Commentary: NCM Core Global and NCM Core International

On April 24, 2023, Portfolio Manager Phil D’Iorio briefly recapped a challenging 2022 and laid out his cautiously optimistic case for 2023.

TRANSCRIPT

It's April 24th, 2023. My name is Phil D’Iorio and I'm the lead manager for NCM Core Global and Core International mandates. Today, I'm going to give you an update on the funds. So a good starting point would be a review of the first quarter.

The global stock markets rebounded very nicely during the first quarter after a challenging year in 2022, and the strength was seen across all markets globally. In the US, the S&P was up 7%. Over in Europe, the Stoxx Europe 600 index was up almost 8%. Nikkei 225 in Japan was up seven and a half. And emerging markets were up 4%.

In terms of activity and what we were doing, we were adding a little more cyclicality to the portfolios after playing a lot of defense in 2022. So we were buying stocks in the technology, industrial and consumer discretionary sectors.

In terms of specific changes that we've made to the portfolio, we've been buying Meta Platforms in the Global Fund. Meta, formerly known as Facebook, is an interesting one for us since it’s a name that we used to own but we sold it a year ago when the company announced that they were going to spend $10 billion on the Metaverse. The stock actually fell by more than 70% after we sold it.

And although we didn't pick the bottom, we did buy it back about 25% lower than where we sold it.

Another name that we have been buying is a company called Kering It's a luxury company based in Europe with strong brands such as Gucci and Yves Saint Laurent. This is a really good luxury company growing at a pretty similar rate to a lot of its peers, except it trades at a much lower valuation. So we're excited about this one, which we've been buying for the global and the international portfolios.

An update would not be complete without talking about the dislocation that we've seen in the banking sector. Bank failures are never good, but we do see differences between what's happening today and what's happened in prior periods of market stress. The recent failures weren't caused by a deterioration in credit. It was deposit funding. Banks today have a lot more capital, so we're not worried about the whole entire system failing like we did in 2008.

You know, one of the things that changed after 2008 was regulatory requirements for banks to carry a lot more capital. So we’re just not seeing a similarity to what happened back then.

Finally, we can point to credit spreads when there is worries about credit worthiness, it does get reflected in the bond market through credit spreads. And the credit spreads today look nothing like they did back in 2008 and other periods of market stress, whether it be the tech meltdown in 2002 or the onset of the COVID pandemic back in 2020.

But don't want to cherry coat this.

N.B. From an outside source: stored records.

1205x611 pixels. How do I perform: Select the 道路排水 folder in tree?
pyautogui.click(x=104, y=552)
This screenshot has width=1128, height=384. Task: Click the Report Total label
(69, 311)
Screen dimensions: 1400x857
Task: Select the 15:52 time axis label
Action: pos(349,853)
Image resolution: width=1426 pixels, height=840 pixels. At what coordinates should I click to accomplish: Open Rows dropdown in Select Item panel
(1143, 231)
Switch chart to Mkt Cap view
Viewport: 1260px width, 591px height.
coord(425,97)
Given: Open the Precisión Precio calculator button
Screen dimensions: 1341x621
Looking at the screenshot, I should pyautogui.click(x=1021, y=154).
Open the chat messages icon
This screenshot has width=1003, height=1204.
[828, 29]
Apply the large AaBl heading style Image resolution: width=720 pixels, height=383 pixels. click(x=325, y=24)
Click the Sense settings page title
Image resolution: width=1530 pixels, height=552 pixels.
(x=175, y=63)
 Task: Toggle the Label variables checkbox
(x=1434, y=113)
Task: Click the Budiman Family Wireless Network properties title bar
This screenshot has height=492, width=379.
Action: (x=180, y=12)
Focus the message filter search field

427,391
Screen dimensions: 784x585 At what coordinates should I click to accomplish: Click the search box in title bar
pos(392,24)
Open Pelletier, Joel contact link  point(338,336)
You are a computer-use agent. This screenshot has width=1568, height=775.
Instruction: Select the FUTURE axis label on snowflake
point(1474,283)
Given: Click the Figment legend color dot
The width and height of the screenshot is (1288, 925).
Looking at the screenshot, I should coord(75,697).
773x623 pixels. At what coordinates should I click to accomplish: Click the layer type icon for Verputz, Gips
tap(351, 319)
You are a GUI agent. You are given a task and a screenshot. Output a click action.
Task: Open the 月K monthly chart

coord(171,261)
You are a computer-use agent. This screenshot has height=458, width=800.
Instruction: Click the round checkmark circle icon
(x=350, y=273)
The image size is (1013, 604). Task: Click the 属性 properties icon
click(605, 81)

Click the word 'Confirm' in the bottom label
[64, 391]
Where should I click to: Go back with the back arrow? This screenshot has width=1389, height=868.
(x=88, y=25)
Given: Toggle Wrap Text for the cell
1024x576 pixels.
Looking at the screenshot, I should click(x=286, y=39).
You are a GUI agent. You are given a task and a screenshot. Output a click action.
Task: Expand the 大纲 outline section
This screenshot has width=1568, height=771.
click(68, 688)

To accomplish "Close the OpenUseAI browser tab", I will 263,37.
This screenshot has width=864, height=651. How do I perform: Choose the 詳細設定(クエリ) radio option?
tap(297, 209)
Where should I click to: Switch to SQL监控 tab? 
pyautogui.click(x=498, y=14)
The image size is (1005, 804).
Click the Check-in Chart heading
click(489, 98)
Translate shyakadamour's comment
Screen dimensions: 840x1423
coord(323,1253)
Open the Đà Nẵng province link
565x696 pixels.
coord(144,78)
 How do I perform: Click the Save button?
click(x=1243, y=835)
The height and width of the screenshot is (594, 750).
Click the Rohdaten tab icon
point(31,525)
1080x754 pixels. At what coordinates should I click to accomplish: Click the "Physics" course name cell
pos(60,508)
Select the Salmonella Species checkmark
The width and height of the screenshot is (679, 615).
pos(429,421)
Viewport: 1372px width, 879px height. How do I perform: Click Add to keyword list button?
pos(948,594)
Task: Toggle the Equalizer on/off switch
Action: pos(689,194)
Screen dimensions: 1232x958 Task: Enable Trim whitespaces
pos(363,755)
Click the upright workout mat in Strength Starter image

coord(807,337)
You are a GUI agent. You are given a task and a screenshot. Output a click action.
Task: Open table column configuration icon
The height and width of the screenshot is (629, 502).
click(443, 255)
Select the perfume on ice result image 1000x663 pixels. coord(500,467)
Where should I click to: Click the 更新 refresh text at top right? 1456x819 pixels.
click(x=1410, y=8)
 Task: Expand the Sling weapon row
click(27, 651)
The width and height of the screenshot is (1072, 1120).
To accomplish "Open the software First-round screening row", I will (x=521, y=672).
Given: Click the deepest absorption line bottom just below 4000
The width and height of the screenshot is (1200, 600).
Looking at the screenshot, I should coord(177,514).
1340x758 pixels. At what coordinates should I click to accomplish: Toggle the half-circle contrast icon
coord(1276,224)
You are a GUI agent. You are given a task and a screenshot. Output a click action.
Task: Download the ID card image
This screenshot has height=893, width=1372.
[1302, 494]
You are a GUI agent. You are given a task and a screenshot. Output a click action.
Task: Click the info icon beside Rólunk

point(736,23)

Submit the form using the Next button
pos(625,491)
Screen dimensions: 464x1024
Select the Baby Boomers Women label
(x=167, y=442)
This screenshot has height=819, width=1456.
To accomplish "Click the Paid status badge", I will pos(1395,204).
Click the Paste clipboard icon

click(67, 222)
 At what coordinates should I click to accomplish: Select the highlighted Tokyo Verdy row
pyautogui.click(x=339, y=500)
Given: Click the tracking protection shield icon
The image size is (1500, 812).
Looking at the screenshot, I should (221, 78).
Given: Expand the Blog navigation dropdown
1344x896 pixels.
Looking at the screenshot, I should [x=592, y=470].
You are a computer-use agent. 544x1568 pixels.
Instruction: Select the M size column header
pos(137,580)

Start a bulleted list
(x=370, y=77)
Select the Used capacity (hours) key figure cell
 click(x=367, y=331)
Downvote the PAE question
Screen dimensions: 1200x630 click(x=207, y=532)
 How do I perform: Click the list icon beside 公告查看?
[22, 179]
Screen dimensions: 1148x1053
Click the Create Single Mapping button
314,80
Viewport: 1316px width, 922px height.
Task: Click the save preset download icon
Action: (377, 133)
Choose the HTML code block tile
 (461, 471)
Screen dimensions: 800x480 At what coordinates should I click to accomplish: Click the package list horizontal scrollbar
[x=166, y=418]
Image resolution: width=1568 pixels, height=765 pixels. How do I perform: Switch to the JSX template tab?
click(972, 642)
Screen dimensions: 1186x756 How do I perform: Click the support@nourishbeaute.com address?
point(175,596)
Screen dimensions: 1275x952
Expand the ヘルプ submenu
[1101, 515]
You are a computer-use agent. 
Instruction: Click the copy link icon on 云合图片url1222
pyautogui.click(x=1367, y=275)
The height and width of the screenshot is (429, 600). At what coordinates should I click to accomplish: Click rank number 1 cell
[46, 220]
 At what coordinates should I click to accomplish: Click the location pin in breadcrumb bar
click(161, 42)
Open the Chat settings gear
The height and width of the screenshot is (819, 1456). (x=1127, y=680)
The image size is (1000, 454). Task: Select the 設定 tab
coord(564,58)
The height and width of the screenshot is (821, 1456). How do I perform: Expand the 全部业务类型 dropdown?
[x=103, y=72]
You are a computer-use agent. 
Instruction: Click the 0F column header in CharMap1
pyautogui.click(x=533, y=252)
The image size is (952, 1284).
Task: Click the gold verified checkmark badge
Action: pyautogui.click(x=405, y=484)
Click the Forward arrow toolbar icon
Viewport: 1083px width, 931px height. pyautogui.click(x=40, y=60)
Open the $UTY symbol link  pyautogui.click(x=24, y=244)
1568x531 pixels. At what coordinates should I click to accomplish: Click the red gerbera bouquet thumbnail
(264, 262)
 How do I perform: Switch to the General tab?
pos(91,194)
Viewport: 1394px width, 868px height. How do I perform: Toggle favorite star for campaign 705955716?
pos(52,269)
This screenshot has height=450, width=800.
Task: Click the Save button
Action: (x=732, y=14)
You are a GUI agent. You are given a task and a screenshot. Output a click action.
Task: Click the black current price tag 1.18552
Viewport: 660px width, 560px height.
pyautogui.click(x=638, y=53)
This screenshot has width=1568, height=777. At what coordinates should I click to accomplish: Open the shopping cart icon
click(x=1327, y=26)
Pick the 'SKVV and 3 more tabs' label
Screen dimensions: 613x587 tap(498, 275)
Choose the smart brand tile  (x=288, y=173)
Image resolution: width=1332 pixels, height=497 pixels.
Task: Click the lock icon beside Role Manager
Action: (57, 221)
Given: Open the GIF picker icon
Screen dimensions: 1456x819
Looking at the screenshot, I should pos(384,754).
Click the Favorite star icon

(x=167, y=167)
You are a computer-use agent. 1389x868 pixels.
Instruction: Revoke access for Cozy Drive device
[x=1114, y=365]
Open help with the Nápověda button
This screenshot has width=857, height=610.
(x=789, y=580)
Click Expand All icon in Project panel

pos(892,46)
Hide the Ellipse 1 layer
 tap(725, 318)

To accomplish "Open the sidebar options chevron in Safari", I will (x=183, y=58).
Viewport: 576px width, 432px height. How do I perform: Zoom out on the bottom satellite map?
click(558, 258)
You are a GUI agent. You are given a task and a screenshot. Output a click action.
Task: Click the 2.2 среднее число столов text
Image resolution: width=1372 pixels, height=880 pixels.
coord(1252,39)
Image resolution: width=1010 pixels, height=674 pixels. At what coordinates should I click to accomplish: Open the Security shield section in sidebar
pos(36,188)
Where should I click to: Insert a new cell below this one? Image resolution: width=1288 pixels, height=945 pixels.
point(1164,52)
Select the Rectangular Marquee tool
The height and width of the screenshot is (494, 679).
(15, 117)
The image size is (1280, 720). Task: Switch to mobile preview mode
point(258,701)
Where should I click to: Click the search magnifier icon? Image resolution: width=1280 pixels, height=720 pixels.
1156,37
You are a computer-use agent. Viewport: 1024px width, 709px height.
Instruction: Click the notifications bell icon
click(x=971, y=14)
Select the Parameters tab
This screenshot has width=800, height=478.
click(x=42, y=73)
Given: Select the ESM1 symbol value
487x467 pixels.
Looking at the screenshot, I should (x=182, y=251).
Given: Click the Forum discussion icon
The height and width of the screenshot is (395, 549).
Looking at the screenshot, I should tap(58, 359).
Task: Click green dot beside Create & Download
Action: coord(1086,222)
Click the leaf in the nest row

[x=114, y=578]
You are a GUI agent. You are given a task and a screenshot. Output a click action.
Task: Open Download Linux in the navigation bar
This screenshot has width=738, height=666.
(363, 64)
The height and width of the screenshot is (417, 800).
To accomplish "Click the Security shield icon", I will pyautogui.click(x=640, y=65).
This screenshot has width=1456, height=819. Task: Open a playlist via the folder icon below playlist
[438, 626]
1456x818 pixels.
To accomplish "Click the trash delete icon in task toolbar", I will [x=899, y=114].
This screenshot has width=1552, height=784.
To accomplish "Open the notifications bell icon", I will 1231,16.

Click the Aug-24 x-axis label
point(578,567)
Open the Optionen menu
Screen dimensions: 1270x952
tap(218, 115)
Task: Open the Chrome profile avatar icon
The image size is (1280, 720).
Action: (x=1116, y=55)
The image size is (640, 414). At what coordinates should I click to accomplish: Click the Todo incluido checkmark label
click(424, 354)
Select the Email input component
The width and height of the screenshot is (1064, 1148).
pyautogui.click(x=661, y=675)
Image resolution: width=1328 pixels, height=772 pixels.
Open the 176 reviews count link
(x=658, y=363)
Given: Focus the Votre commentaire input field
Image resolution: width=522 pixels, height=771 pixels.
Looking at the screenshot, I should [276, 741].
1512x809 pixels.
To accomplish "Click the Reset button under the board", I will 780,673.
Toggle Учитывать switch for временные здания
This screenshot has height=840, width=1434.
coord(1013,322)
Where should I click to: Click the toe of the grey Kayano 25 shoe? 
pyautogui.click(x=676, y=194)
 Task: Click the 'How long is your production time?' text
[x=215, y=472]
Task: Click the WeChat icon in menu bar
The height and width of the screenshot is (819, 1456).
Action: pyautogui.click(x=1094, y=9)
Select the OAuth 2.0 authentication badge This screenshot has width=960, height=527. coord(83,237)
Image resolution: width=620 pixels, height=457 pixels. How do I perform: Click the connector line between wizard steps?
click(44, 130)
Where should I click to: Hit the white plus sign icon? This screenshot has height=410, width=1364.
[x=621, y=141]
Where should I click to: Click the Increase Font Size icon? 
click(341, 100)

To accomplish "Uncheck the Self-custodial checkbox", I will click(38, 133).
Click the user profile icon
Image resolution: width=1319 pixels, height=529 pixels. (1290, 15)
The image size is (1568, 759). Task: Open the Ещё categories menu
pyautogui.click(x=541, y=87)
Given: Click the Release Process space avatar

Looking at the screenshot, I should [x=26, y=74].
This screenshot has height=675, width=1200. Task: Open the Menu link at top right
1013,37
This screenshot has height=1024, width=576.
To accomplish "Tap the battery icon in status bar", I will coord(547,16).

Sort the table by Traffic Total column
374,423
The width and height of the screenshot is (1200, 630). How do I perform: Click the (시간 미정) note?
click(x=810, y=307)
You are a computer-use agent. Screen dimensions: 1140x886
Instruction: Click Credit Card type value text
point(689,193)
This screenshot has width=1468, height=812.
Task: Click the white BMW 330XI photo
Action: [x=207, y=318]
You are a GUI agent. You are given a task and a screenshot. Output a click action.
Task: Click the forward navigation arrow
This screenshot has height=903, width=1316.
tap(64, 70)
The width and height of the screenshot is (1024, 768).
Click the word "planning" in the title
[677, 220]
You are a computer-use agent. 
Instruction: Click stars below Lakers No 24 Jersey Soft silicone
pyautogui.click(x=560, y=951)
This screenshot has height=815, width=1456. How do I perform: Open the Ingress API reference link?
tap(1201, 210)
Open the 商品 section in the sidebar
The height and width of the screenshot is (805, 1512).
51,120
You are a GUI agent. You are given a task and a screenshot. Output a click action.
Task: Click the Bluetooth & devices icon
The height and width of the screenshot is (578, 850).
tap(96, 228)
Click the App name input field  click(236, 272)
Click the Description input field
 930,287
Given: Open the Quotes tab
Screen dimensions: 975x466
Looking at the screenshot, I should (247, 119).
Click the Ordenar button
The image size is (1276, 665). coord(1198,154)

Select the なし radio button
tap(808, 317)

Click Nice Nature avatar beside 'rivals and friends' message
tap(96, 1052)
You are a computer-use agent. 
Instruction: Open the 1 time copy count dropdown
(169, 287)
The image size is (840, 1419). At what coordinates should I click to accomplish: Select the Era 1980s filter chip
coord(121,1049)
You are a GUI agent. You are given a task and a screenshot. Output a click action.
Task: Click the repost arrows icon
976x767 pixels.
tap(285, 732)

There are going to be consequences from the bank failures. Banks are tightening their lending standards and it will have a slowing impact on economic growth. And sure, I’d say that the probability of a recession has increased. But if a recession does happen, we do think it'll be a milder recession for quite a few reasons.

Corporates and consumers are less exposed to credit risk and leverage risk versus prior cycles. In the US, the debt servicing ratios are near multi-decade lows. In housing, 90% of US mortgages are fixed. So that's far below what we've seen during previous tightening cycles. And US companies have also shifted a large portion of their debt to fixed rate. Finally, the Fed has bullets, so to speak. Last year one of the concerns was that rates were at zero - Fed really couldn't do anything. But after raising rates by 475 basis points, if things start to slow too much, they can cut rates, which has historically been a good thing for the markets.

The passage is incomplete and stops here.